A new generation of meta-materials are emerging from a 17th century source.
That’s the gist of a new paper in the Proceedings of the National Academy of Sciences, where a trio of engineers describe an entirely new form of origami that they say turns a simple piece of paper into a structure more than two orders of magnitude stronger than itself.
“Origami engineering has really taken a leap in the last few years,” says co-author Evgueni Filipov, a PhD student at University of Illinois, in a video about the work. Filipov says that their system could change how we build spacecraft, how buildings and bridges are designed, and even how shipping companies operate—and it came out of a lab that makes only paper models.
Their pattern is called a “zippered tube,” and it relies on a newer idea in origami called Miura-ori, or Miura folding. Miura folding is a great way to take a sheet of paper and fold it down into a very tiny piece of paper—it was actually thought up by a Japanese astrophysicist in the 1980s, Koryo Miura. Miura was imagining a way to robotize the process of folding up solar arrays into a very small space before and after they’re launched into space—the design he came up with is still influencing NASA today.
Anyways, Muira’s pattern is common today, and it forms the basis for the zipper tube. But take a single folded piece. It might bends pretty much any direction when force is applied, even directions you might not intend, as this GIF demonstrates:
But you can make that piece much more stiff, and resistant to that bending, if you glue a second piece on to create a tube.
You can even start adding more individual tubes together, creating an even stiffer structure that can still fold flat in the way you intend it to:
Look ma, no bending!
You can see a similar idea at work in some skyscrapers, like the Willis Tower, which is structured around nine individual tubes that together create structural stiffness against pressure to “bend” laterally against wind or seismic forces. In the case of these researchers’ zippered tubes, they’re designed to move—but only in pre-described ways dictated by their folds.
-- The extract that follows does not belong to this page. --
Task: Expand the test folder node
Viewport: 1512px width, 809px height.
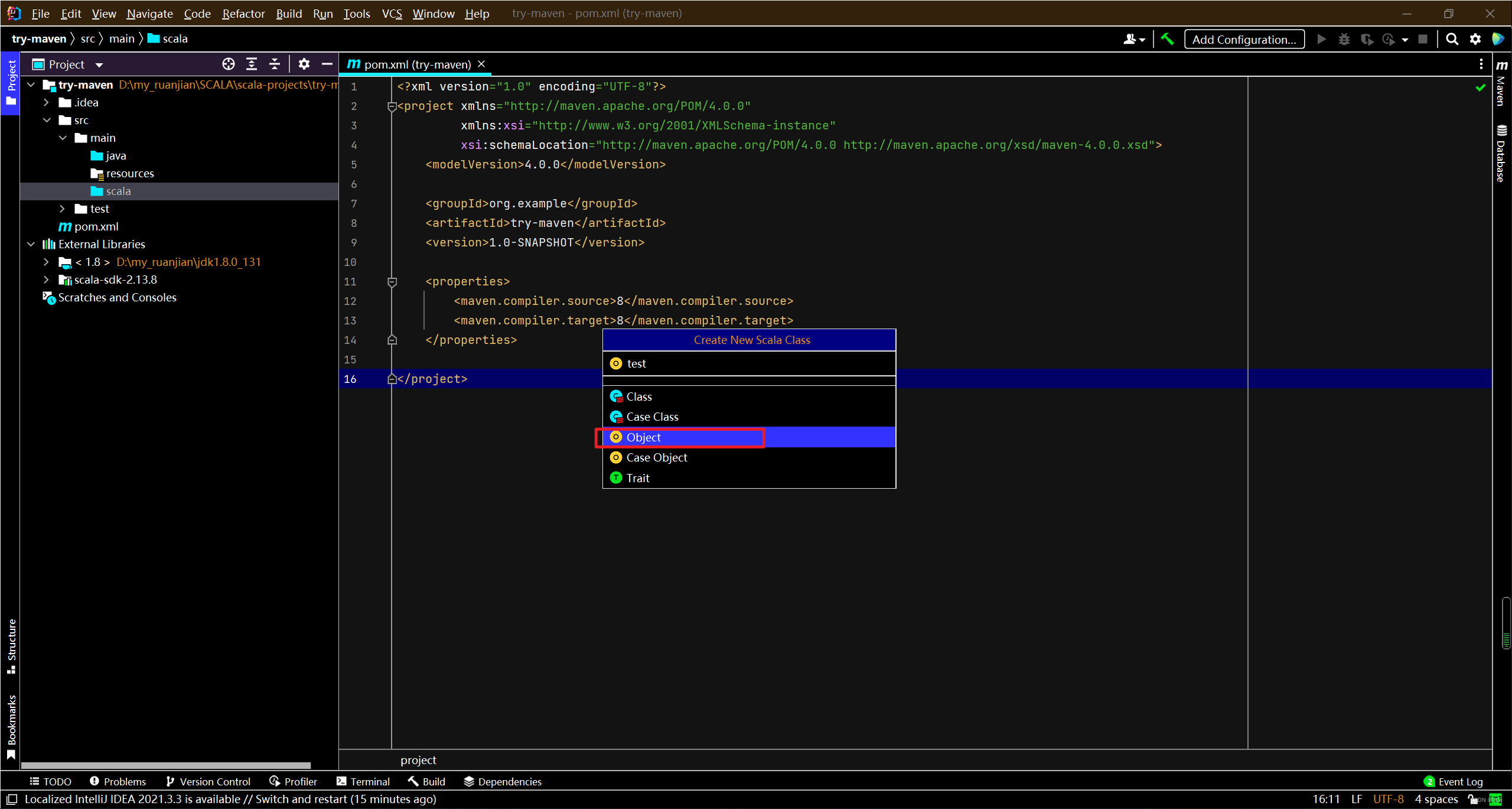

The trio took that simple idea and complicated in with dozens of sheets and tubes, creating super-complex structures that look almost honeycomb-esque, and can hold an amazing amount of weight while still being flexible.
While very cool, this is just one example of a genre of engineering that’s seen a bit of a boom lately. There are whole conferences devoted to the development of new ideas in origami by scientists and engineers. NASA turned to origami to design its latest deployable solar array.
Here’s how Filipov explains it:
Origami became more of an objective for engineering and a science just in the last five years or so. A lot of it was driven by space exploration, to be able to launch structures compactly and deploy them in space. But we’re starting to see how it has potential for a lot of different fields of engineering. You could prefabricate something in a factory, ship it compactly and deploy it on site.
These structures are so cool because they’re changeable—after centuries of resorting to heavy, permanent materials to build strong systems, we’re seeing a new generation of materials that are strong, but not unmoving.